▶ **Records for the task**
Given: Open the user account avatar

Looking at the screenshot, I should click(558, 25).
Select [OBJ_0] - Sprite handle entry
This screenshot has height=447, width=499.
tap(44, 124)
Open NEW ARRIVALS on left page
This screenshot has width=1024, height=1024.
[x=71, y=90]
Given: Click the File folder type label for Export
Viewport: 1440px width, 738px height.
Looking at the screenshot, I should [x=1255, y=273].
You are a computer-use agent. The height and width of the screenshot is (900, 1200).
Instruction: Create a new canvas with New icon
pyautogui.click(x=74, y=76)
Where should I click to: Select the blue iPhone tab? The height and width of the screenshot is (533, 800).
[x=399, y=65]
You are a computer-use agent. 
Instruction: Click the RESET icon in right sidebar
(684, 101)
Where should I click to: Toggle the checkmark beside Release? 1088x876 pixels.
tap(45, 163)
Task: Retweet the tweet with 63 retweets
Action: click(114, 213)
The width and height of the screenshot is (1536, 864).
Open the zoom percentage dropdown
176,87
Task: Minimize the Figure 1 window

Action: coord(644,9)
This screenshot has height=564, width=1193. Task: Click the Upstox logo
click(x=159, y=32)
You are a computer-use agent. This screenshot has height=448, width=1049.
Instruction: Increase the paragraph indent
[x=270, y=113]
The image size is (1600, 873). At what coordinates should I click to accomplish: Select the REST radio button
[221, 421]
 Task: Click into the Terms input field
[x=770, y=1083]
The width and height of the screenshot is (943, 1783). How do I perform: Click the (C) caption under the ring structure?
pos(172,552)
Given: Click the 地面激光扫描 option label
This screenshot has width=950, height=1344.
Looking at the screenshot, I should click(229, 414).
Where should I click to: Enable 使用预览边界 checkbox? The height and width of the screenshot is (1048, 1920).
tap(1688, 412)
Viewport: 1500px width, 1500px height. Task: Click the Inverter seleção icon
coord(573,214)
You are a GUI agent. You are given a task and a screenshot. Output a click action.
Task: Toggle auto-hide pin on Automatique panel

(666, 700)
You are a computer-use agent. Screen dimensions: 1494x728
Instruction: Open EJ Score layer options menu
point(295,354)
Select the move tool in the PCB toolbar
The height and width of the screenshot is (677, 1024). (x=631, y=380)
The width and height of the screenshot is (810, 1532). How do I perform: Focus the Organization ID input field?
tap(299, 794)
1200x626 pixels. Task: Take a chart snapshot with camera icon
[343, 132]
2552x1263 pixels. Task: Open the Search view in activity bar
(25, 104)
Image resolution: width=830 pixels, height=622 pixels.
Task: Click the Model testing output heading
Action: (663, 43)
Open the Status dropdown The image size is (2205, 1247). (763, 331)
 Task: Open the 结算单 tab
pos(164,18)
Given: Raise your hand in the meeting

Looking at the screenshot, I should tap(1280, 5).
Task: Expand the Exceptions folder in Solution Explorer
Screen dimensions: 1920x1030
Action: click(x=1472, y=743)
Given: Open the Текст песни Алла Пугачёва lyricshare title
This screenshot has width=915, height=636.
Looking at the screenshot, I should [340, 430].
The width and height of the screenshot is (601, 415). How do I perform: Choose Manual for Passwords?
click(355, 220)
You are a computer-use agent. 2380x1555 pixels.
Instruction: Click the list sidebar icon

▶ **Your goal**
Collect every line in the rows above that contains the string "Toggle", and copy each one out whole. Case counts.

▶ **Solution below**
Where should I click to: Toggle the checkmark beside Release? 1088x876 pixels.
Task: Toggle auto-hide pin on Automatique panel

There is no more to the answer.